### Task statement
All entries below must be written out verbatim, and the images must be dropped.

(Collected data entries)
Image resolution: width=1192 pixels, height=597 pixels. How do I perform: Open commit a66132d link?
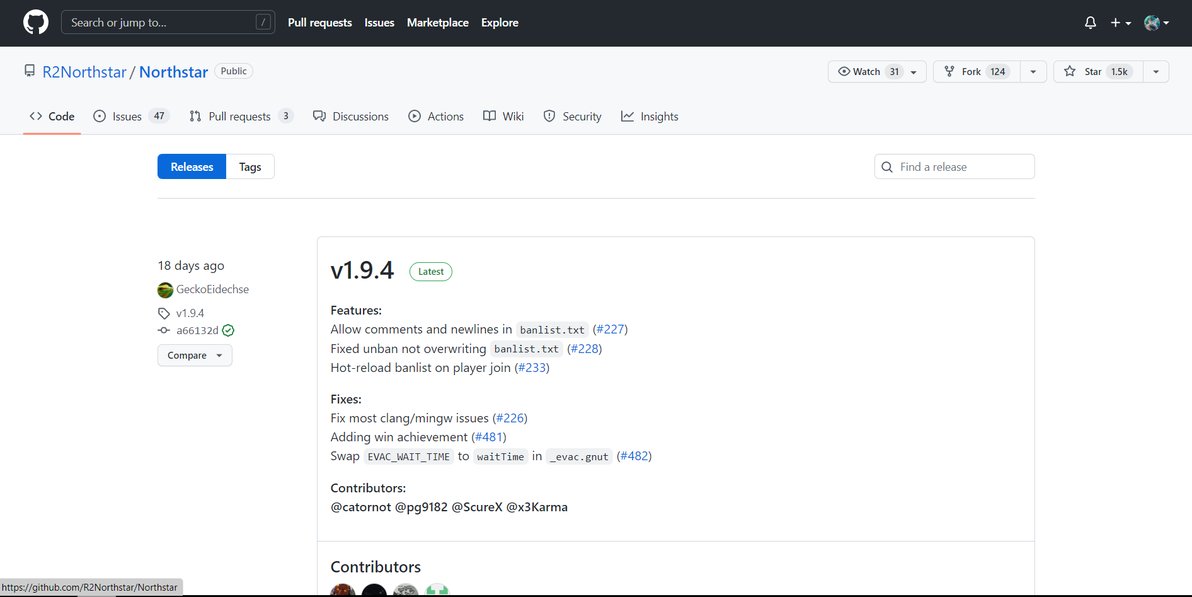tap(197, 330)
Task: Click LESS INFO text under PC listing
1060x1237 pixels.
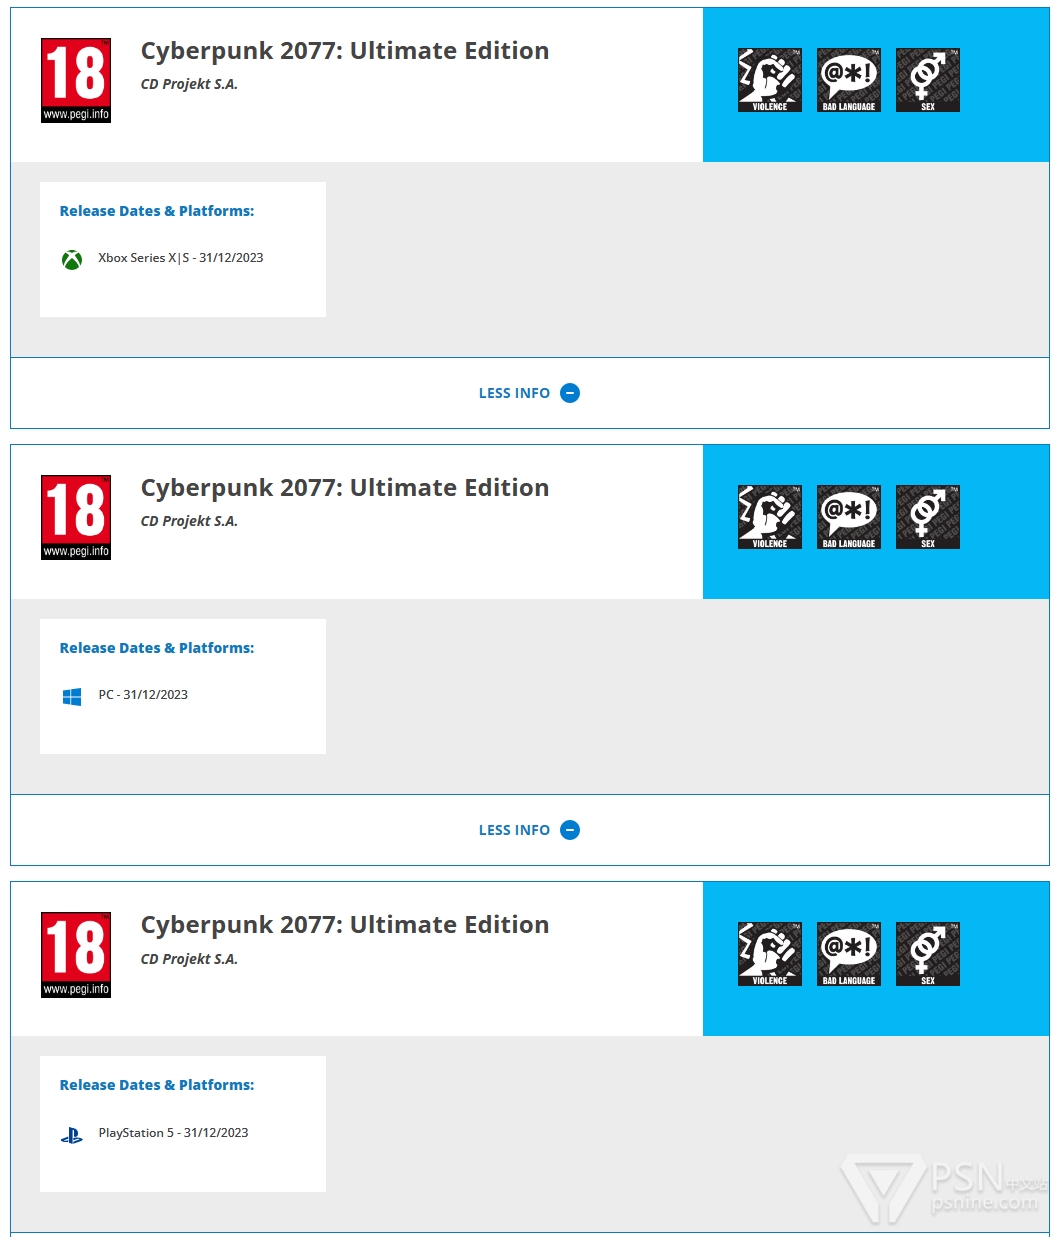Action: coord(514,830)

### Final answer
Image resolution: width=1192 pixels, height=597 pixels. How do I perform: Open commit a66132d link?
tap(197, 330)
Task: Click LESS INFO text under PC listing
1060x1237 pixels.
Action: coord(514,830)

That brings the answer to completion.